Data records
· · · · · · ·

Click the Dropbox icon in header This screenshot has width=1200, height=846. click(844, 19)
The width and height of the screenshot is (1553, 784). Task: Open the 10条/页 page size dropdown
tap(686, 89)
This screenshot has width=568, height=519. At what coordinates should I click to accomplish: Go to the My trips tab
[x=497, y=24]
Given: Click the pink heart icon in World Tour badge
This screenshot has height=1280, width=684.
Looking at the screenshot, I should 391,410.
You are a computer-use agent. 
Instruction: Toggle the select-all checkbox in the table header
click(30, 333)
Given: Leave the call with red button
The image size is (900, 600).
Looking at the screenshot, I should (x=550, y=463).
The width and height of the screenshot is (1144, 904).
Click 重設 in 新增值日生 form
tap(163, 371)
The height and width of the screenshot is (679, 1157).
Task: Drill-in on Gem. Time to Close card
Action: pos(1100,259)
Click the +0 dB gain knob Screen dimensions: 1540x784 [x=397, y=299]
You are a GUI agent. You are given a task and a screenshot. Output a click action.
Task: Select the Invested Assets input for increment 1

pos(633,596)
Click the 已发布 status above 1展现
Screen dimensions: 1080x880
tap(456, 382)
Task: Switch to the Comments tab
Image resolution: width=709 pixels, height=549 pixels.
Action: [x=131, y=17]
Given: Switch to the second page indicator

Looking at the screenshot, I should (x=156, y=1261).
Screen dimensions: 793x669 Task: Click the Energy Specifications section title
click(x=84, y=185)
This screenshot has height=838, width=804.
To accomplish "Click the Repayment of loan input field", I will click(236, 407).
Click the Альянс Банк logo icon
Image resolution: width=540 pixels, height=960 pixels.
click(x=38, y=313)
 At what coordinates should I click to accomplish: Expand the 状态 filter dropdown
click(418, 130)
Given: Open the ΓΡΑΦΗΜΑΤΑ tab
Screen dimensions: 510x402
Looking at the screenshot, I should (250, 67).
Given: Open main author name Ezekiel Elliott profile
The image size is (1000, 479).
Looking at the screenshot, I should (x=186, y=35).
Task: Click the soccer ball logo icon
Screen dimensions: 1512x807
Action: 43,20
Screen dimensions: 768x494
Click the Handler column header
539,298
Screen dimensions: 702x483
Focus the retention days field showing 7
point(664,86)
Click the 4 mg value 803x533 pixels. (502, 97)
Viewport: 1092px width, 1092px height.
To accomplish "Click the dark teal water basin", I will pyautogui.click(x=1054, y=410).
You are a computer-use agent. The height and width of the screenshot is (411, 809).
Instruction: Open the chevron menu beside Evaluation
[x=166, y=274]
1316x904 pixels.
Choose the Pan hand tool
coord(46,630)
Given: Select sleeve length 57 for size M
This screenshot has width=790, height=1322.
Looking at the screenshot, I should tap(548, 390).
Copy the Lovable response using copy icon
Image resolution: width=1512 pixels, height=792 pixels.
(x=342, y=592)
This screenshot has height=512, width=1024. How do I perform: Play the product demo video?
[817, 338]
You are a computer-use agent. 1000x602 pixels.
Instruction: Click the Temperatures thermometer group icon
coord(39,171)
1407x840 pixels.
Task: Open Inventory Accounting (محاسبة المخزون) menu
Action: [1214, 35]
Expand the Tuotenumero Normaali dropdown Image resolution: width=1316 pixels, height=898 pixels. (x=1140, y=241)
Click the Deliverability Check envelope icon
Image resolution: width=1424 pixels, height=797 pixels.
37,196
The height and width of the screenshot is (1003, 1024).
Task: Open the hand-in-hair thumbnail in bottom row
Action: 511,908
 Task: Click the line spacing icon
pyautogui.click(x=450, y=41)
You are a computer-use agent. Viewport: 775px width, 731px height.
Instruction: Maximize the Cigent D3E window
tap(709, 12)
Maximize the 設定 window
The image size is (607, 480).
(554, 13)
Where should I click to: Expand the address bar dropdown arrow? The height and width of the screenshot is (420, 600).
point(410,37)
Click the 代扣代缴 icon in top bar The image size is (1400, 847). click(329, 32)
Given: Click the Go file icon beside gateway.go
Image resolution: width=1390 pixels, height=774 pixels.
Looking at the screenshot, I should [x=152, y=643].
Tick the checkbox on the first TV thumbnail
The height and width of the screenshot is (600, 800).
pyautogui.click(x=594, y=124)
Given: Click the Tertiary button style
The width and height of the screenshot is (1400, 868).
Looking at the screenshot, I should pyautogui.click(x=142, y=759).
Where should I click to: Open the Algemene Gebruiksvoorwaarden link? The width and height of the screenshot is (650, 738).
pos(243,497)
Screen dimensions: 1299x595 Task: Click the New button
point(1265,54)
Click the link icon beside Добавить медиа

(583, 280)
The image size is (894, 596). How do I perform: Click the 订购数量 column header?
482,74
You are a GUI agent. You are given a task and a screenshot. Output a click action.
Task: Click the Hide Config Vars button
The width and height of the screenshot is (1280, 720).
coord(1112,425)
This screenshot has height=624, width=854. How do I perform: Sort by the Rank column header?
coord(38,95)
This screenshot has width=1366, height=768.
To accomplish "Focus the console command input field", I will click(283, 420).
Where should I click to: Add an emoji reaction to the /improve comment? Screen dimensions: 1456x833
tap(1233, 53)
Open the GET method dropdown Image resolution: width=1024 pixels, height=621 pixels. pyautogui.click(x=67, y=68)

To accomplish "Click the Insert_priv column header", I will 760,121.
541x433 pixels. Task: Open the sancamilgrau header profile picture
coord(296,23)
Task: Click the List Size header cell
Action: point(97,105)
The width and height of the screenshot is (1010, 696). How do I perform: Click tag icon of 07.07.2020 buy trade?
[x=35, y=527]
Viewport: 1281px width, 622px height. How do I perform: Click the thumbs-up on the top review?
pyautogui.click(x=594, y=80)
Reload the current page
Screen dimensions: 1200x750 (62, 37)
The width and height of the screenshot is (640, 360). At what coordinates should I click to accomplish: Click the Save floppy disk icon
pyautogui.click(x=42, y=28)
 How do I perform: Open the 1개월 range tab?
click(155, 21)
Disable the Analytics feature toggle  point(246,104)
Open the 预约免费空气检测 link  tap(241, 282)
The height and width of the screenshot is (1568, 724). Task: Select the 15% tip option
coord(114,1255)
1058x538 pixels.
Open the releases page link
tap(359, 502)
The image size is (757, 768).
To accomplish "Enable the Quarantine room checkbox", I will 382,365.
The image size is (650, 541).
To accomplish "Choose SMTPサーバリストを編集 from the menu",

· · · · · · ·

# EXERCISE DESCRIPTION:
Please swap "Dropbox" for "Google Drive" everywhere in the material above, and give the whole material again with nothing else changed.

# COMPLETE OUTPUT:
Click the Google Drive icon in header This screenshot has width=1200, height=846. click(844, 19)
The width and height of the screenshot is (1553, 784). Task: Open the 10条/页 page size dropdown
tap(686, 89)
This screenshot has width=568, height=519. At what coordinates should I click to accomplish: Go to the My trips tab
[x=497, y=24]
Given: Click the pink heart icon in World Tour badge
This screenshot has height=1280, width=684.
Looking at the screenshot, I should 391,410.
You are a computer-use agent. 
Instruction: Toggle the select-all checkbox in the table header
click(30, 333)
Given: Leave the call with red button
The image size is (900, 600).
Looking at the screenshot, I should (x=550, y=463).
The width and height of the screenshot is (1144, 904).
Click 重設 in 新增值日生 form
tap(163, 371)
The height and width of the screenshot is (679, 1157).
Task: Drill-in on Gem. Time to Close card
Action: pos(1100,259)
Click the +0 dB gain knob Screen dimensions: 1540x784 [x=397, y=299]
You are a GUI agent. You are given a task and a screenshot. Output a click action.
Task: Select the Invested Assets input for increment 1

pos(633,596)
Click the 已发布 status above 1展现
Screen dimensions: 1080x880
tap(456, 382)
Task: Switch to the Comments tab
Image resolution: width=709 pixels, height=549 pixels.
Action: [x=131, y=17]
Given: Switch to the second page indicator

Looking at the screenshot, I should (x=156, y=1261).
Screen dimensions: 793x669 Task: Click the Energy Specifications section title
click(x=84, y=185)
This screenshot has height=838, width=804.
To accomplish "Click the Repayment of loan input field", I will click(236, 407).
Click the Альянс Банк logo icon
Image resolution: width=540 pixels, height=960 pixels.
click(x=38, y=313)
 At what coordinates should I click to accomplish: Expand the 状态 filter dropdown
click(418, 130)
Given: Open the ΓΡΑΦΗΜΑΤΑ tab
Screen dimensions: 510x402
Looking at the screenshot, I should (250, 67).
Given: Open main author name Ezekiel Elliott profile
The image size is (1000, 479).
Looking at the screenshot, I should (x=186, y=35).
Task: Click the soccer ball logo icon
Screen dimensions: 1512x807
Action: 43,20
Screen dimensions: 768x494
Click the Handler column header
539,298
Screen dimensions: 702x483
Focus the retention days field showing 7
point(664,86)
Click the 4 mg value 803x533 pixels. (502, 97)
Viewport: 1092px width, 1092px height.
To accomplish "Click the dark teal water basin", I will pyautogui.click(x=1054, y=410).
You are a computer-use agent. The height and width of the screenshot is (411, 809).
Instruction: Open the chevron menu beside Evaluation
[x=166, y=274]
1316x904 pixels.
Choose the Pan hand tool
coord(46,630)
Given: Select sleeve length 57 for size M
This screenshot has width=790, height=1322.
Looking at the screenshot, I should tap(548, 390).
Copy the Lovable response using copy icon
Image resolution: width=1512 pixels, height=792 pixels.
(x=342, y=592)
This screenshot has height=512, width=1024. How do I perform: Play the product demo video?
[817, 338]
You are a computer-use agent. 1000x602 pixels.
Instruction: Click the Temperatures thermometer group icon
coord(39,171)
1407x840 pixels.
Task: Open Inventory Accounting (محاسبة المخزون) menu
Action: [1214, 35]
Expand the Tuotenumero Normaali dropdown Image resolution: width=1316 pixels, height=898 pixels. (x=1140, y=241)
Click the Deliverability Check envelope icon
Image resolution: width=1424 pixels, height=797 pixels.
37,196
The height and width of the screenshot is (1003, 1024).
Task: Open the hand-in-hair thumbnail in bottom row
Action: 511,908
 Task: Click the line spacing icon
pyautogui.click(x=450, y=41)
You are a computer-use agent. Viewport: 775px width, 731px height.
Instruction: Maximize the Cigent D3E window
tap(709, 12)
Maximize the 設定 window
The image size is (607, 480).
(554, 13)
Where should I click to: Expand the address bar dropdown arrow? The height and width of the screenshot is (420, 600).
point(410,37)
Click the 代扣代缴 icon in top bar The image size is (1400, 847). click(329, 32)
Given: Click the Go file icon beside gateway.go
Image resolution: width=1390 pixels, height=774 pixels.
Looking at the screenshot, I should [x=152, y=643].
Tick the checkbox on the first TV thumbnail
The height and width of the screenshot is (600, 800).
pyautogui.click(x=594, y=124)
Given: Click the Tertiary button style
The width and height of the screenshot is (1400, 868).
Looking at the screenshot, I should pyautogui.click(x=142, y=759).
Where should I click to: Open the Algemene Gebruiksvoorwaarden link? The width and height of the screenshot is (650, 738).
pos(243,497)
Screen dimensions: 1299x595 Task: Click the New button
point(1265,54)
Click the link icon beside Добавить медиа

(583, 280)
The image size is (894, 596). How do I perform: Click the 订购数量 column header?
482,74
You are a GUI agent. You are given a task and a screenshot. Output a click action.
Task: Click the Hide Config Vars button
The width and height of the screenshot is (1280, 720).
coord(1112,425)
This screenshot has height=624, width=854. How do I perform: Sort by the Rank column header?
coord(38,95)
This screenshot has width=1366, height=768.
To accomplish "Focus the console command input field", I will click(283, 420).
Where should I click to: Add an emoji reaction to the /improve comment? Screen dimensions: 1456x833
tap(1233, 53)
Open the GET method dropdown Image resolution: width=1024 pixels, height=621 pixels. pyautogui.click(x=67, y=68)

To accomplish "Click the Insert_priv column header", I will 760,121.
541x433 pixels. Task: Open the sancamilgrau header profile picture
coord(296,23)
Task: Click the List Size header cell
Action: point(97,105)
The width and height of the screenshot is (1010, 696). How do I perform: Click tag icon of 07.07.2020 buy trade?
[x=35, y=527]
Viewport: 1281px width, 622px height. How do I perform: Click the thumbs-up on the top review?
pyautogui.click(x=594, y=80)
Reload the current page
Screen dimensions: 1200x750 (62, 37)
The width and height of the screenshot is (640, 360). At what coordinates should I click to accomplish: Click the Save floppy disk icon
pyautogui.click(x=42, y=28)
 How do I perform: Open the 1개월 range tab?
click(155, 21)
Disable the Analytics feature toggle  point(246,104)
Open the 预约免费空气检测 link  tap(241, 282)
The height and width of the screenshot is (1568, 724). Task: Select the 15% tip option
coord(114,1255)
1058x538 pixels.
Open the releases page link
tap(359, 502)
The image size is (757, 768).
To accomplish "Enable the Quarantine room checkbox", I will 382,365.
The image size is (650, 541).
To accomplish "Choose SMTPサーバリストを編集 from the menu",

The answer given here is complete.